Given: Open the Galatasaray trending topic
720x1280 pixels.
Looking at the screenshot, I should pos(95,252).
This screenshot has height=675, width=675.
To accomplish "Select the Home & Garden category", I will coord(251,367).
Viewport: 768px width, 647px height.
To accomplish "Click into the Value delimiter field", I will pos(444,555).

◆ Work to be completed
Report the number of lines above that contain the word "height", and only that number.

◆ Exercise response
2